Présentation détaillée du projet
SYNOPSIS
Les escaliers sont en panne se passe sur trois jours. Trois jours dans la vie de Sylvain 45 ans, paraplégique depuis la naissance, qui habite au douzième étage d'un immeuble à Besançon et dont l’ascenseur vient de tomber en panne.
Enfermé chez lui, Sylvain recevra la visite de quelques amis un peu barges, venu lui apporter des provisions et avec qui il échangera quelques dialogues savoureux. Avec un ami d'enfance, il compareront leur passif amoureux en regardant des photos érotiques, avec un jeune voisin venu lui apporter des cigarettes ils feront un concours de grimaces, avec la fille d'un ami ils parleront du peintre Turner et de la mélancolie de la couleur jaune.
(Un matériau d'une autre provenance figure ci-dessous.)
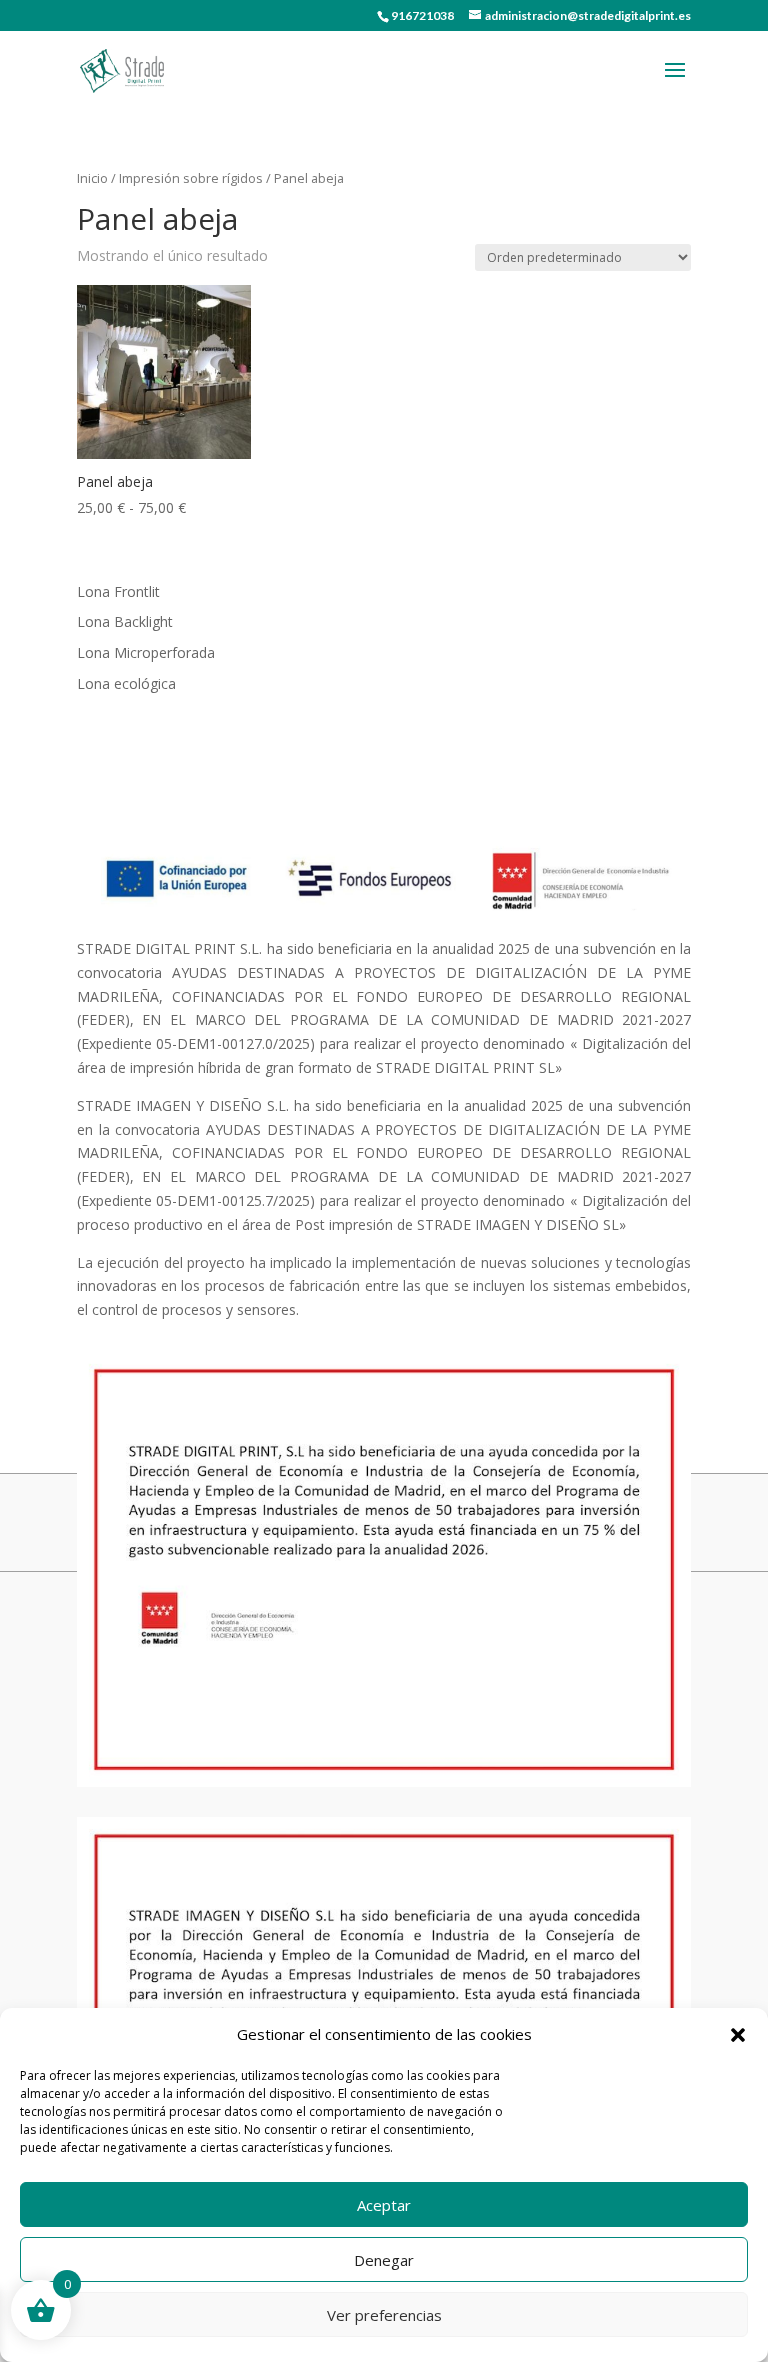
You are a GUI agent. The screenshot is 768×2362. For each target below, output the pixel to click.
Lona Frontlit (118, 591)
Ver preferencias (384, 2315)
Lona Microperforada (146, 652)
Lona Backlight (125, 621)
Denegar (384, 2260)
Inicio (92, 178)
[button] (738, 2035)
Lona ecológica (126, 683)
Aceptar (384, 2205)
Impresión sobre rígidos (191, 178)
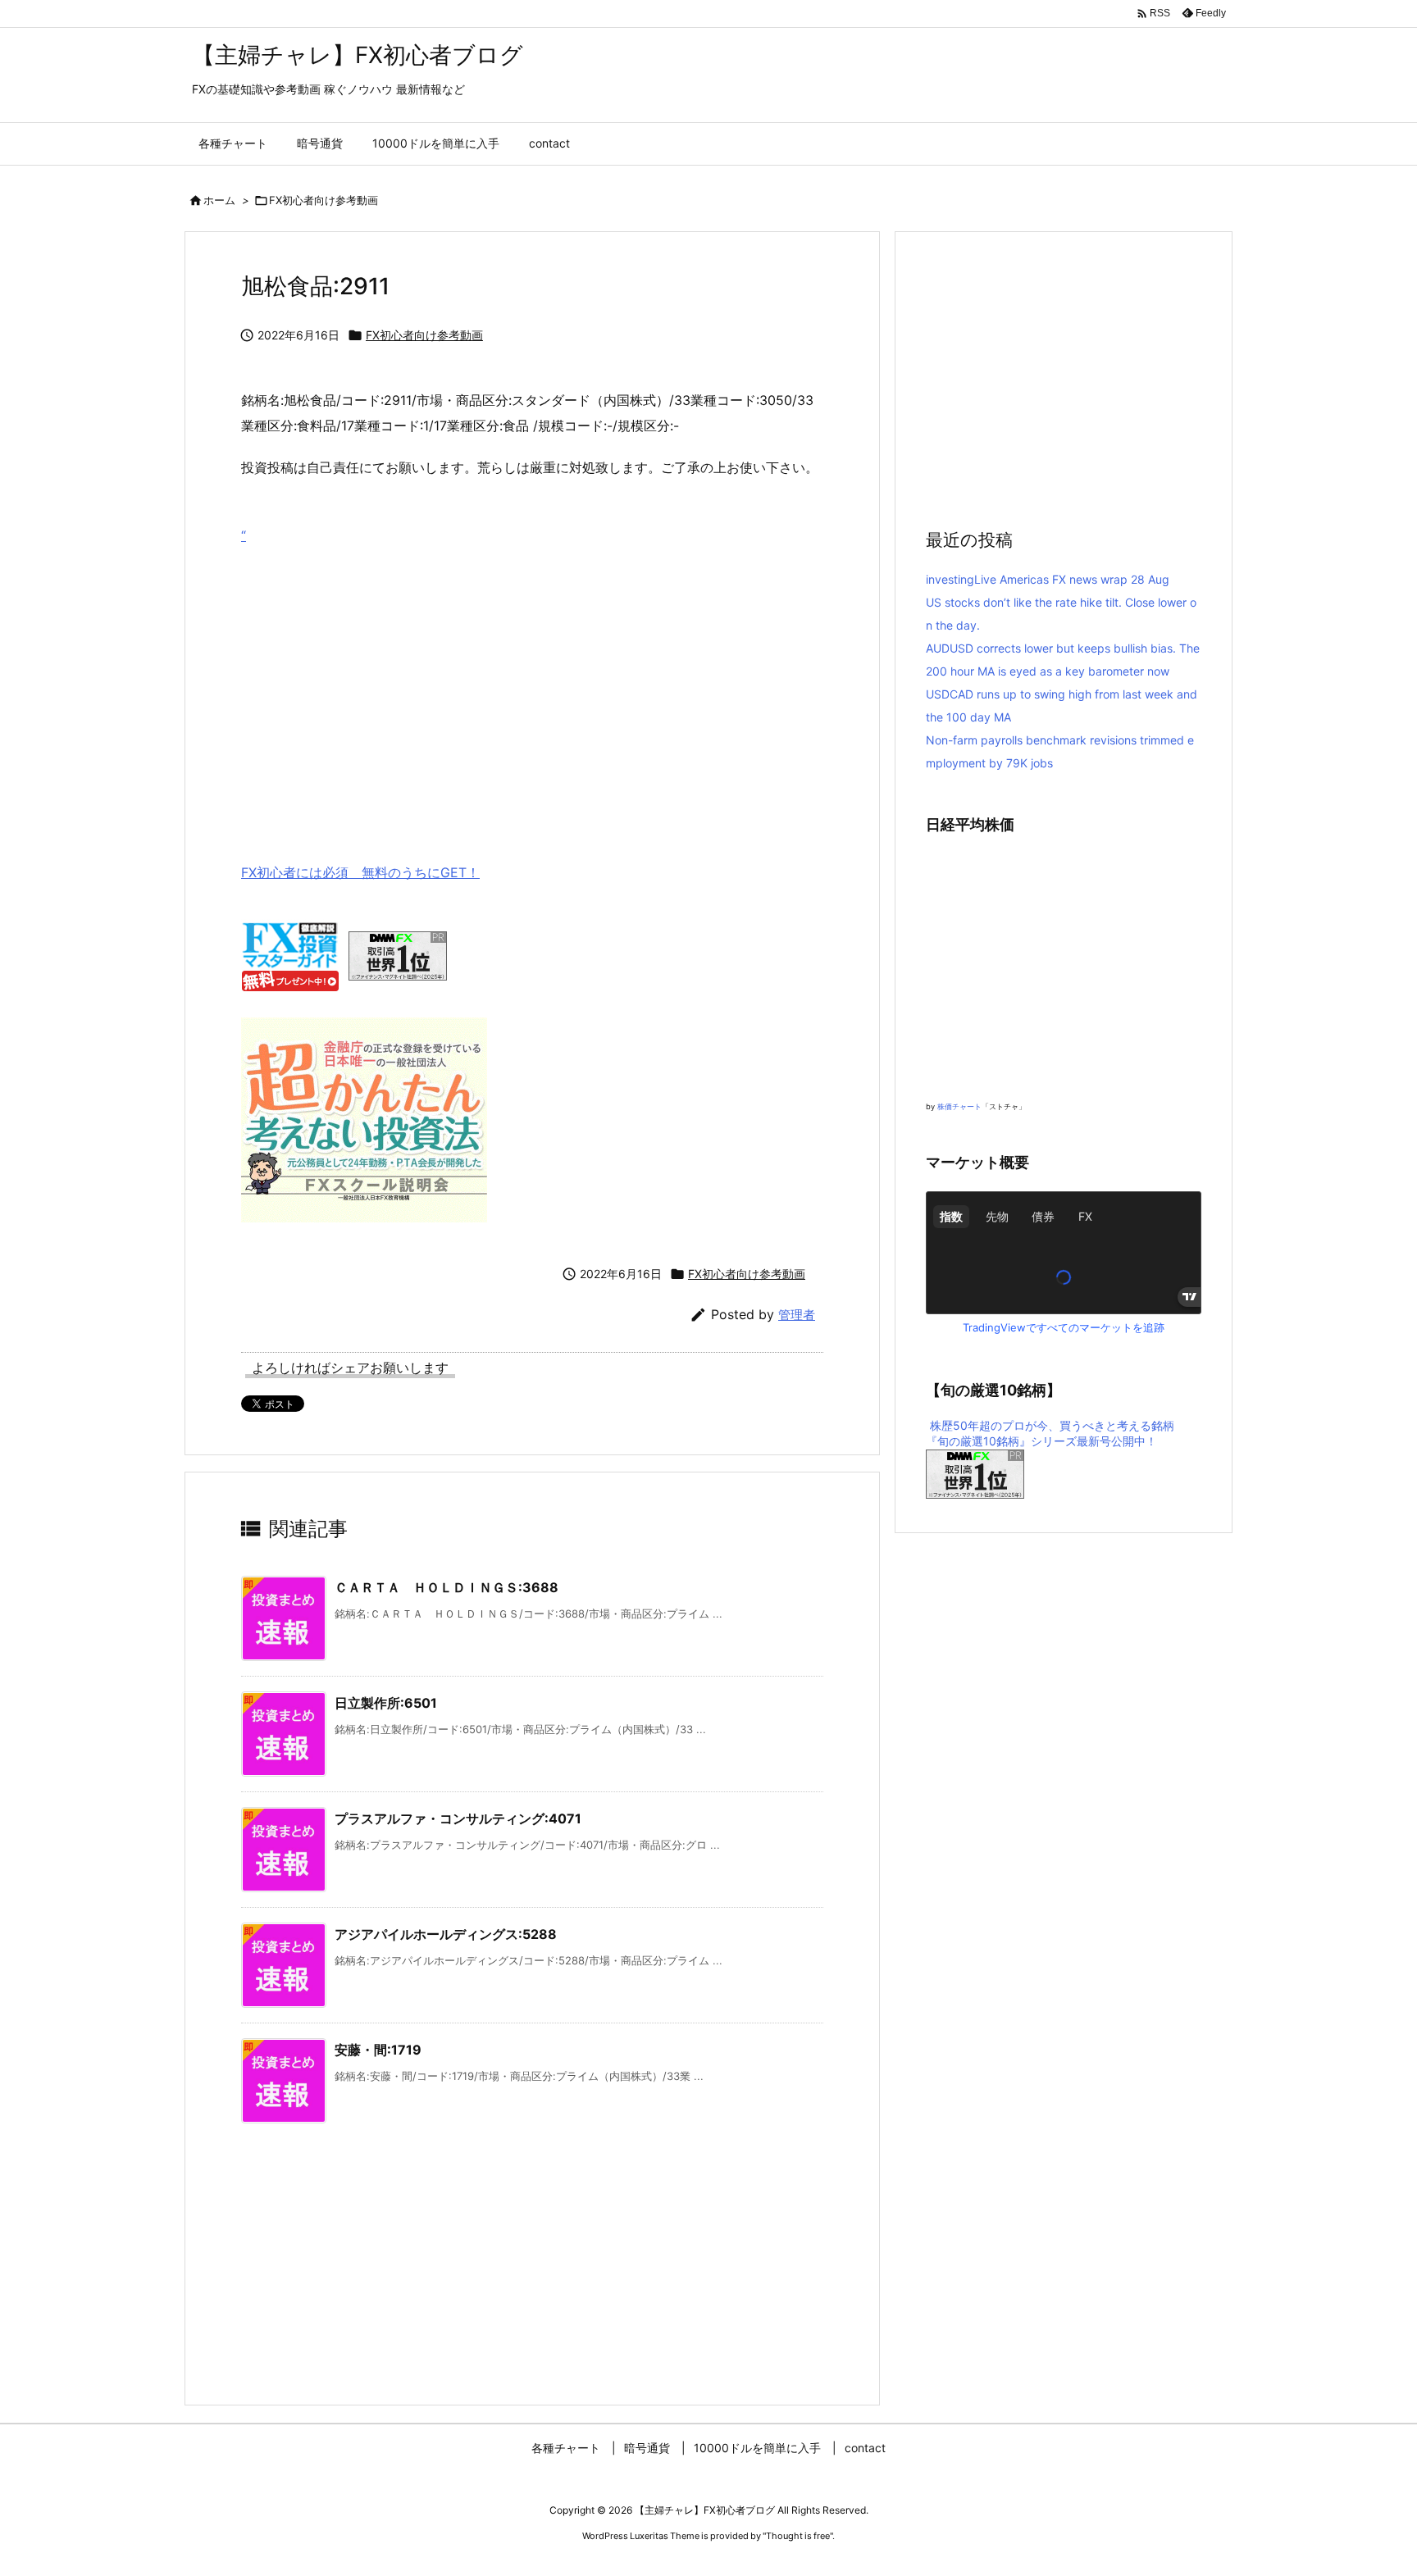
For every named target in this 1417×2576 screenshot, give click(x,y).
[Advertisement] (532, 679)
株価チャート (959, 1106)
Lorsqu'il est seul, Sylvain combat l'ennui en jouant des airs punk à la guitare électrique, travaille dans son atelier (Sylvain est artiste-peintre), regarde pendant des heures une carte du monde et s'amuse comme un gamin au pilote de ligne devant un vrai tableau de bord d'avion Cessna acheté quelques années plus tôt en brocante, posé sur son évier de cuisine.
Mais ce n'est pas tout. Chaque nuit, victime d'insomnie, Sylvain reçoit la visite d'un fantôme, une magnifique femme fantôme, qui lui propose de la suivre. Tombé immédiatement amoureux d'elle, il accepte de la suivre, mais la seule manière de la suivre est de mourir.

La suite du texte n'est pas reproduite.